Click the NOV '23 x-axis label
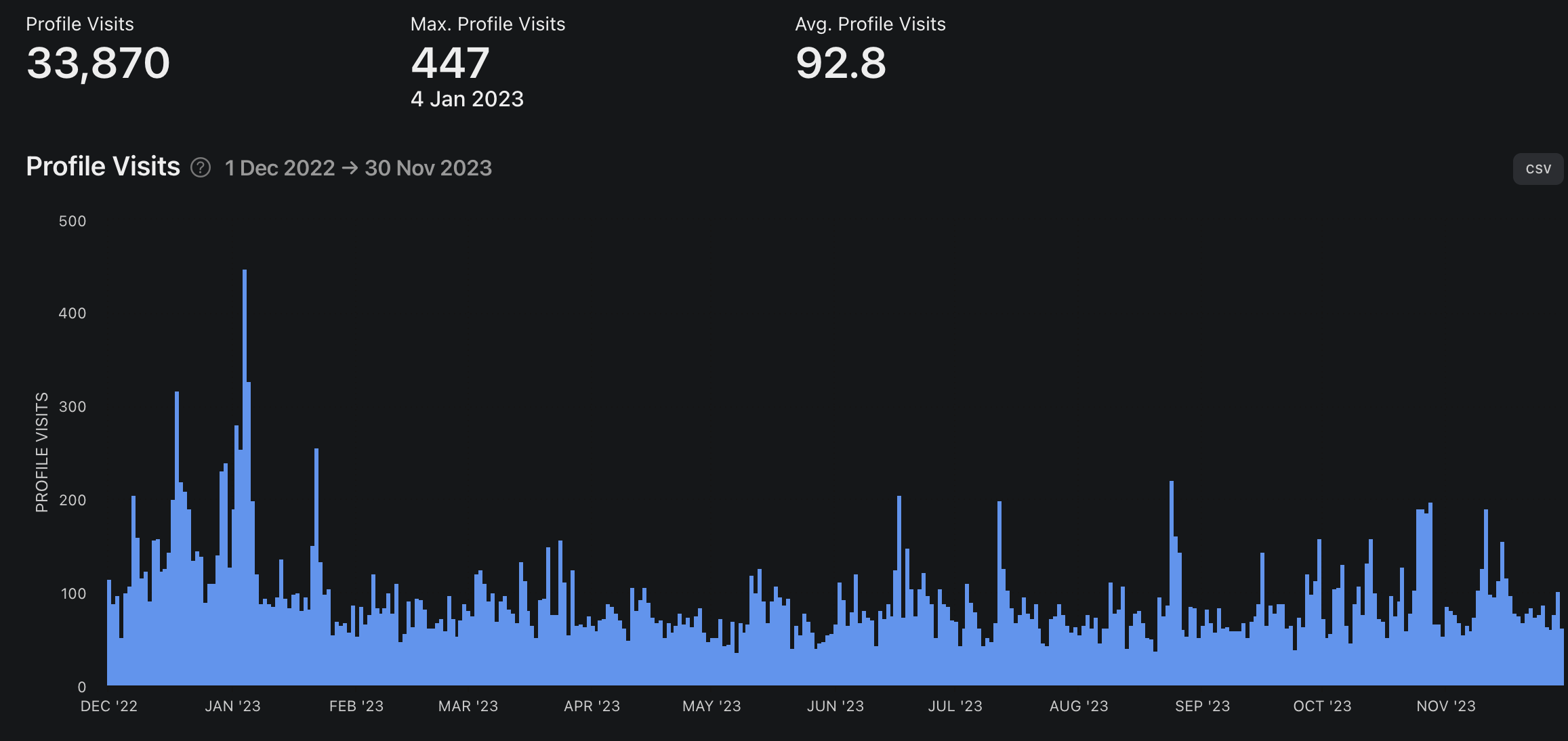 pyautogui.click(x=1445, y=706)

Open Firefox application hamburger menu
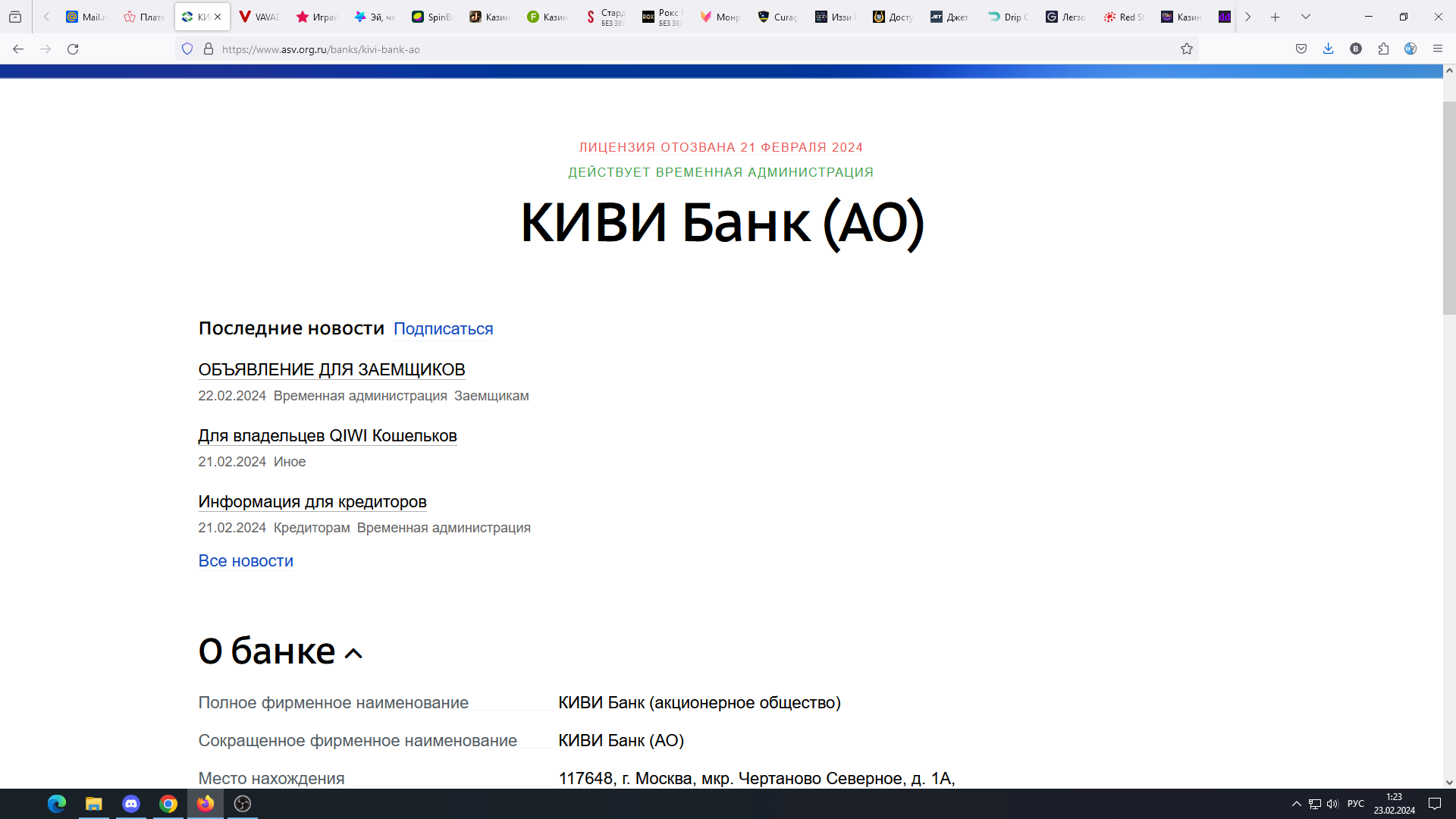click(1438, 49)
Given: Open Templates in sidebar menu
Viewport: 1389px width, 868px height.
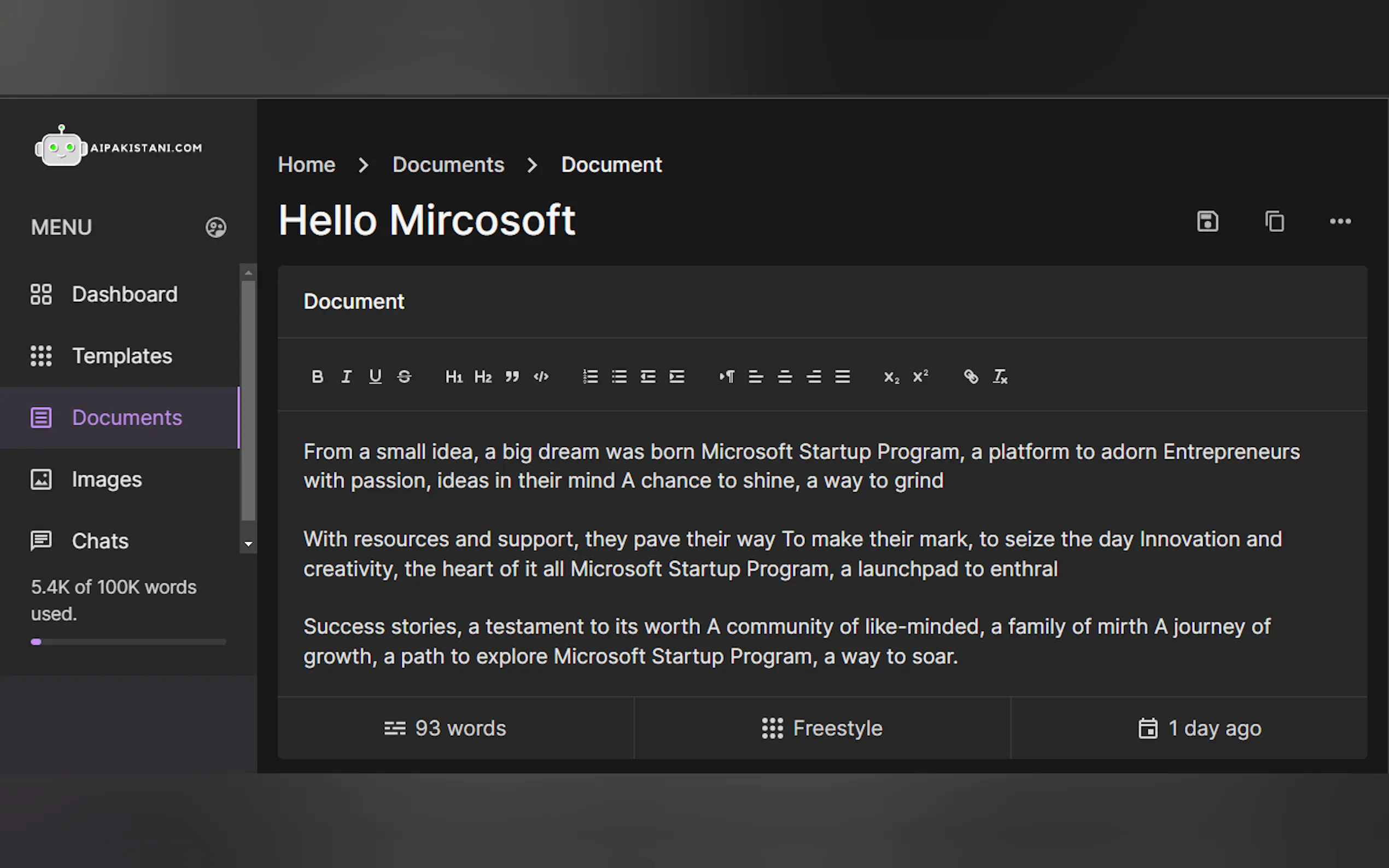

WHAT TO PRODUCE:
Your reply must contain each entry exactly as written and no pictures.

EXERCISE RESPONSE:
Click the NOV '23 x-axis label
 pyautogui.click(x=1445, y=706)

Open Firefox application hamburger menu
click(1438, 49)
Given: Open Templates in sidebar menu
Viewport: 1389px width, 868px height.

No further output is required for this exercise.